Almost everywhere you go in the industrialized world, the landscape is dotted by water towers that are used to pressurize water in most metropolitan systems. But not quite everywhere; growing up in Jacksonville, Florida, water towers were a rare sight for me. Back in the day the city's water system depended mostly on ground water from artesian wells. These wells were drilled deep into the Floridan aquifer where the pressure was high enough to drive the water up to the surface with enough pressure to spare to pressurize the water system so there were no water towers in my neighborhood and few indeed around the city. There was a water processing plant a few blocks from my home where the water was processed to remove some of the impurities. Pure enough for drinking and cooking, hard water” contained higher concentrations of calcium and other minerals than surface water did. This made it hard for detergents to work and you had to really exert some energy to work up a lather taking a shower.

I remember reading about water towers and I began to build a fascination with them. I saw them in movies too. It seemed that every ranch in the old “B” Westerns has a windmill and a water tower. Every train station had a low tower with a spout to fill the boilers of the steam locomotives. Even in desert settings these cisterns were brimming with water and usually a gang of outlaws bent on robbing the train.

Who can forget the scene in the movie “Twister” as the camera pans past the water tower in Wakita, Oklahoma on a quiet prairie night and you could just sense that sweet summer night with the light breeze was going to turn out to be a disaster of major proportions. An interesting side item: “Twister” is notable for being both the first Hollywood feature film to be released on DVD format and one of the last to be released on HD DVD. “Twister” has since been released on Blu-ray disc. We all cheered when the tornado probe “Dorothy” finally flew after the storm chaser team added aluminum from Pepsi cans to work as wind flaps.
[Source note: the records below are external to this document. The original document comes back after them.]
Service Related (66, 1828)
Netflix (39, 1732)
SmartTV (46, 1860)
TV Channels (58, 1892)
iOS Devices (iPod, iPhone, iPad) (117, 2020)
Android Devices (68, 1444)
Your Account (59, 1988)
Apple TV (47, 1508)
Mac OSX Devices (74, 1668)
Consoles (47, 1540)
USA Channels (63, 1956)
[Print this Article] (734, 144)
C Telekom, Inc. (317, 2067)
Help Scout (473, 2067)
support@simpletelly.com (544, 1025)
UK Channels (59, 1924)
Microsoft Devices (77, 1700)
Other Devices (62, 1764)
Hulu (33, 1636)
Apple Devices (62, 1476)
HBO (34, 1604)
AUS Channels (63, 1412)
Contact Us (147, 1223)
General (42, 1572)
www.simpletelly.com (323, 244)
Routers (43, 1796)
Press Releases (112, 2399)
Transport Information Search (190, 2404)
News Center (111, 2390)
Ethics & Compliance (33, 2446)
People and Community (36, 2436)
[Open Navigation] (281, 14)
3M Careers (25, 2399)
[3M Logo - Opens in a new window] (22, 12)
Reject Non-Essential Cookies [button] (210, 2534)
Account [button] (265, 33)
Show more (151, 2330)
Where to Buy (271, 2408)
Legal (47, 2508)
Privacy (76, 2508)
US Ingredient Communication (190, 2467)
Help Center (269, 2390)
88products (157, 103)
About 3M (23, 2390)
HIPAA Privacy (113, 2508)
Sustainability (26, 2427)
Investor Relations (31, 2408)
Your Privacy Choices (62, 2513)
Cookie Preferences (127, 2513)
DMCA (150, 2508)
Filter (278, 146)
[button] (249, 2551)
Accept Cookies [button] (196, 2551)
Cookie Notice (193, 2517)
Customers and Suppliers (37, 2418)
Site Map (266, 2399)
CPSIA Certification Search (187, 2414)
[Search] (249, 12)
In my travels across the country I have marveled at water towers of all types; the red white and blue towers in Columbia, the one shaped like a golf ball on a tee in Palm Coast in Flagler County, Florida near I-95, the tan, skirted water towers of Iowa. There is a water tower in Buffalo, SC that is only one story tall but sits on a hill overlooking the town. I have seen a peach shaped water tower in Gilbert South Carolina, the home of the annual July 4th Lexington County Peach Festival and an egg-shaped tower up I-26 in Newberry County. Some city water towers have the name of the city painted in large letters on the roof, as a navigational aid to aviators and motorists. Sometimes the decoration can be humorous. An example of this are water towers built side by side, labeled HOT and COLD. Cities in the United States possessing side-by-side water towers labeled HOT and COLD include Granger, Iowa, Canton, Kansas, and St. James, Missouri. (Eveleth, Minnesota at one time had two such towers, but no longer does). When a third water tower was built next to the Okemah, Oklahoma set of Hot and Cold towers, the town briefly considered naming it "Running", but eventually decided to use "Home of Woody Guthrie".

When I went to New York City, I was surprised to discover that water towers there were not self standing structures. Many of the tall buildings there have their own tower right on top. I took this picture back in 2004 from my hotel room in Midtown. Two movies released this year that are set in urban scenes, The Amazing Spider Man and The Dark Knight Rises feature numerous rooftop water towers. These are interesting adaptations of a technology that evolved at the dawn of the industrial age. Oh MY!